I very quickly made tokenizer that splits on a specific string.

But my code has exploded, there must be an easier way.
Can someone point me in the right direction.

I want to split a string that looks like

"23:35, 345 \t 35"
into the numerals.

thanks

dwhitney67
September 19th, 2008, 07:11 AM
There is probably a Boost library solution, but for the life of it, I do not know it. Thus I will present a C/C++ solution and a "pure" (albeit lame) C++ solution.

C/C++ solution:

#include <cstring>
#include <vector>
#include <iostream>

int main()
{
std::string str( "23:45, 123 \t 35" );

// begin tokenizing the string
//
char *token = strtok( const_cast<char*>( str.c_str() ), ":, \t" );

std::vector<int> values;

while ( token != NULL )
{
// save the numeral
values.push_back( atoi(token) );

// get next token (if any)
token = strtok( NULL, ":, \t" );
}

// output results
//
std::cout << "original str = " << str << std::endl;
for ( size_t i = 0; i < values.size(); ++i )
{
std::cout << values[i] << std::endl;
}

return 0;
}


C++ example:

#include <string>
#include <sstream>
#include <iostream>

int main()
{
std::string str( "23:45, 345 \t 223" );

std::istringstream istr( str );

int value[4];
char dontcare;

istr >> value[0] >> dontcare >> value[1] >> dontcare >> value[2] >> value[3];

std::cout << "original str = " << str << std::endl;

for (size_t i = 0; i < 4; ++i )
{
std::cout << value[i] << std::endl;
}
return 0;
}
Both of my examples are simple, yet functional. Anyhow, I'm off to get another beer.

joe_bruin
September 19th, 2008, 07:14 AM
There are many ways to do this depending on what you care about.

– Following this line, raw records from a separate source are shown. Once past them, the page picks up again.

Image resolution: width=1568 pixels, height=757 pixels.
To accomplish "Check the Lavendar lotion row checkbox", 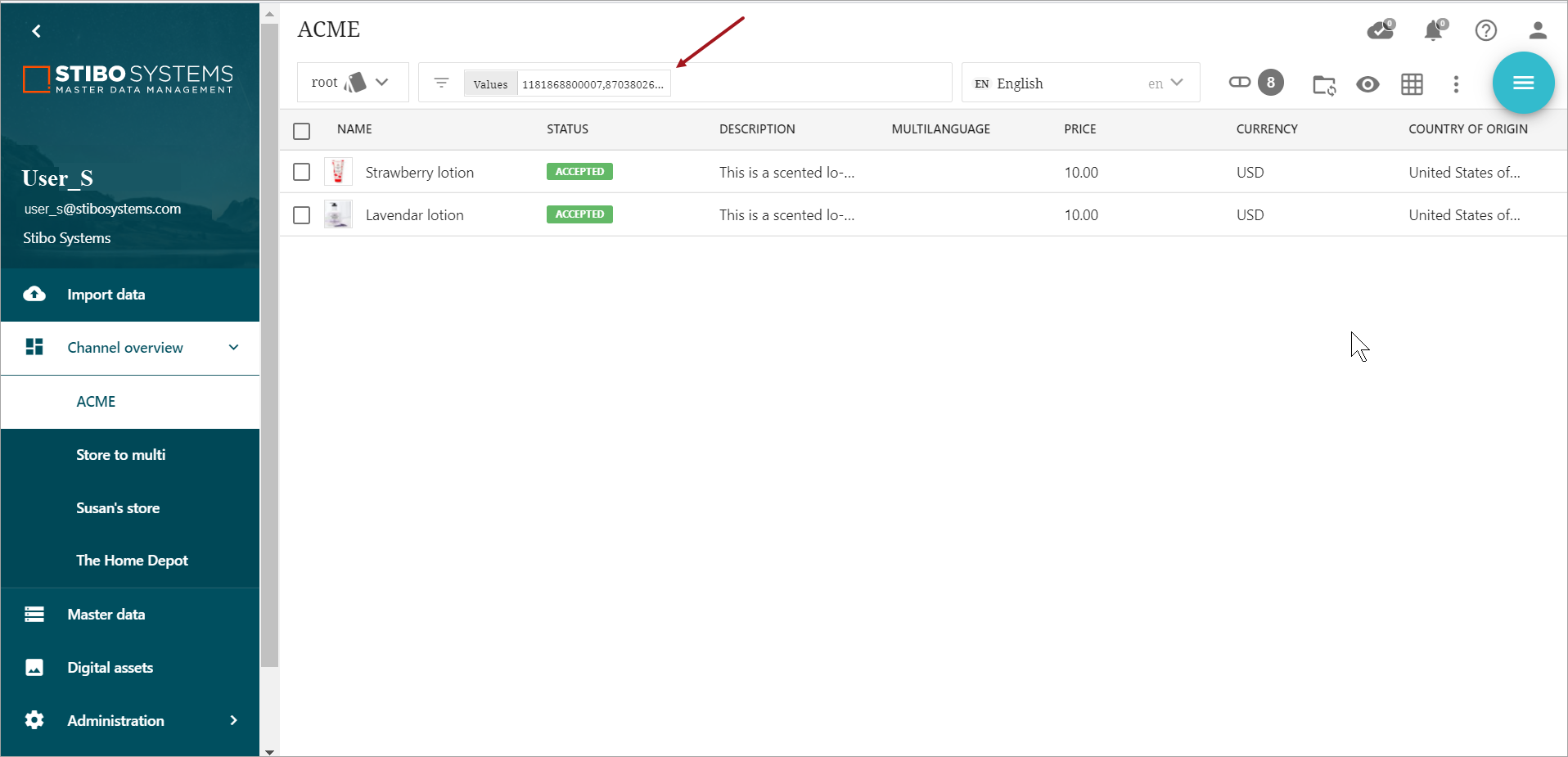I will click(x=302, y=215).
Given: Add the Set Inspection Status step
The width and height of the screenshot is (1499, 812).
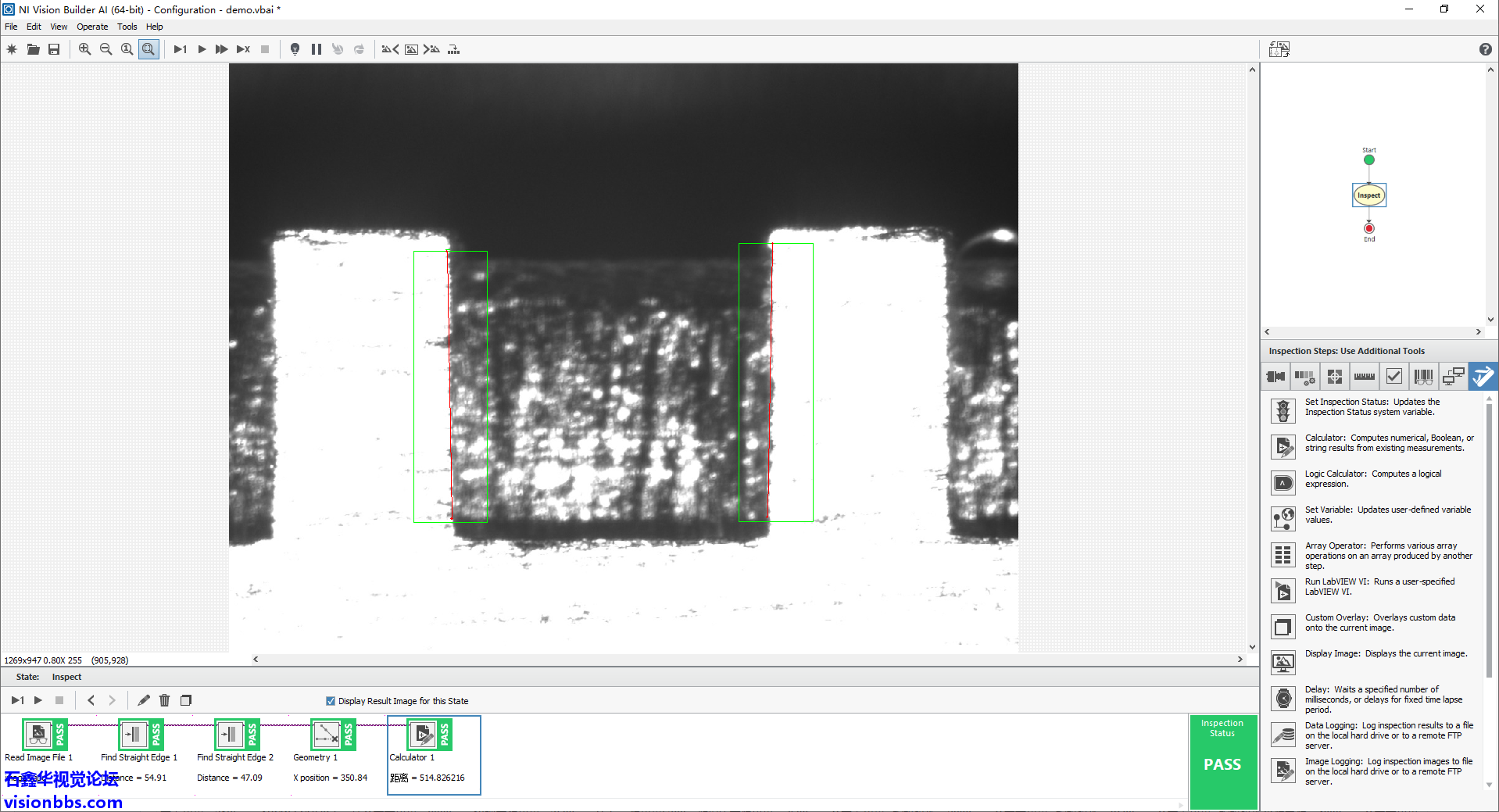Looking at the screenshot, I should [x=1283, y=410].
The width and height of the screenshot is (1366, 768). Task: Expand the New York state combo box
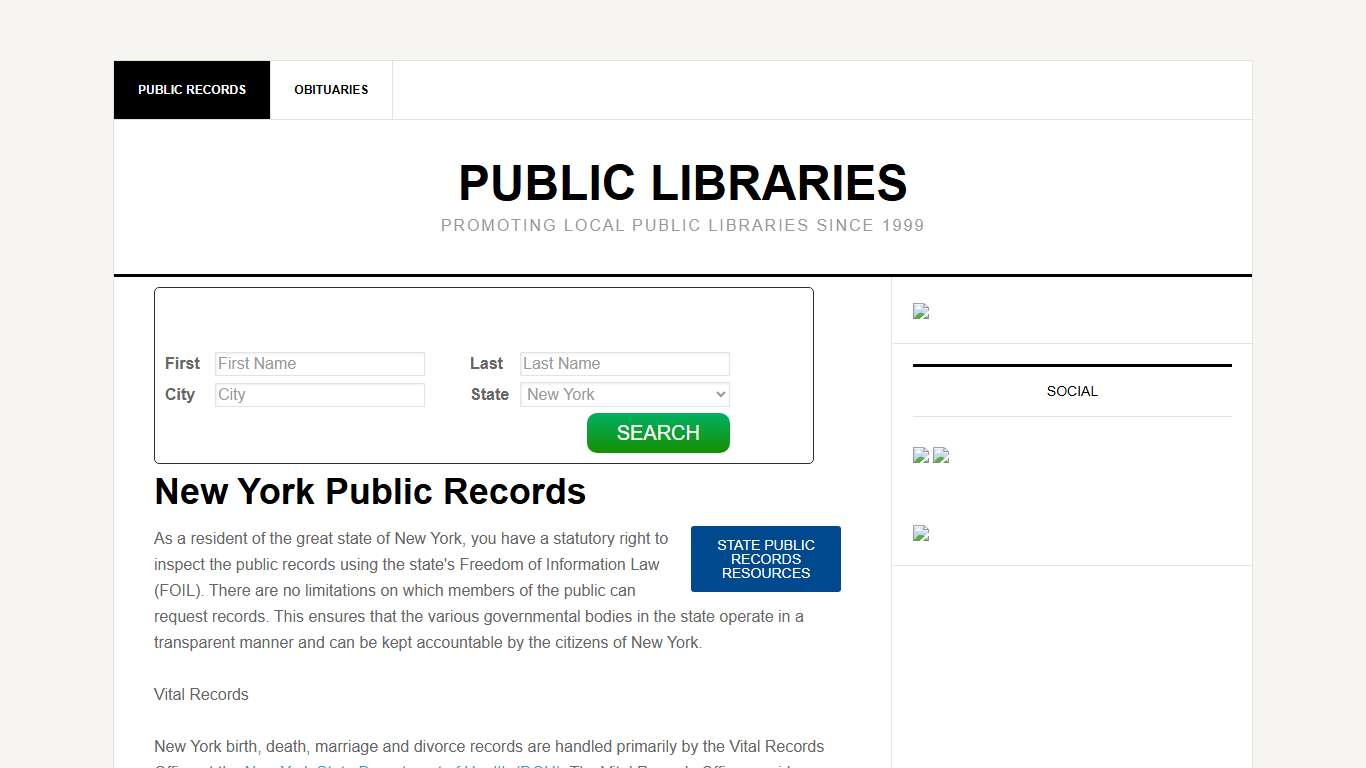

Here's a simple one: Allocate a buffer and copy the string to it. Then, iterate through the string. When you find the start of a numeral, save a pointer to it in an array. When you find a non-numeric character, replace it with '\0'. Now you have a bunch of pointers to null terminated strings of numerals. Tada!

Implementation is left as an exercise to the reader.

monkeyking
September 19th, 2008, 08:42 AM
:confused:
omg can it be this simple.
I was using 4 different vectors some iterators, some find_first_not_of, find_last_of.

I'm of to bed, after having wasted half the night.
your solution dwhitney looks beautifull.
Thanks alot for your help.

dribeas
September 19th, 2008, 09:00 AM
There is probably a Boost library solution, but for the life of it, I do not know it. Thus I will present a C/C++ solution and a "pure" (albeit lame) C++ solution.

Boost::Tokenizer (http://www.boost.org/doc/libs/1_36_0/libs/tokenizer/index.html)

dwhitney67
September 19th, 2008, 10:23 AM
Boost::Tokenizer (http://www.boost.org/doc/libs/1_36_0/libs/tokenizer/index.html)
I figured there would be one!


#include <boost/tokenizer.hpp>
#include <iostream>
#include <string>


int main()
{
std::string str( "11:44, 233 \t 32" );

boost::tokenizer<> tok( str );

std::cout << "original str = " << str << std::endl;

for ( boost::tokenizer<>::iterator it = tok.begin(); it != tok.end(); ++it )
{
std::cout << *it << std::endl;
}

return 0;
}

StOoZ
September 19th, 2008, 11:31 AM
just wondering , what is the difference between using a tokenizer to a regex?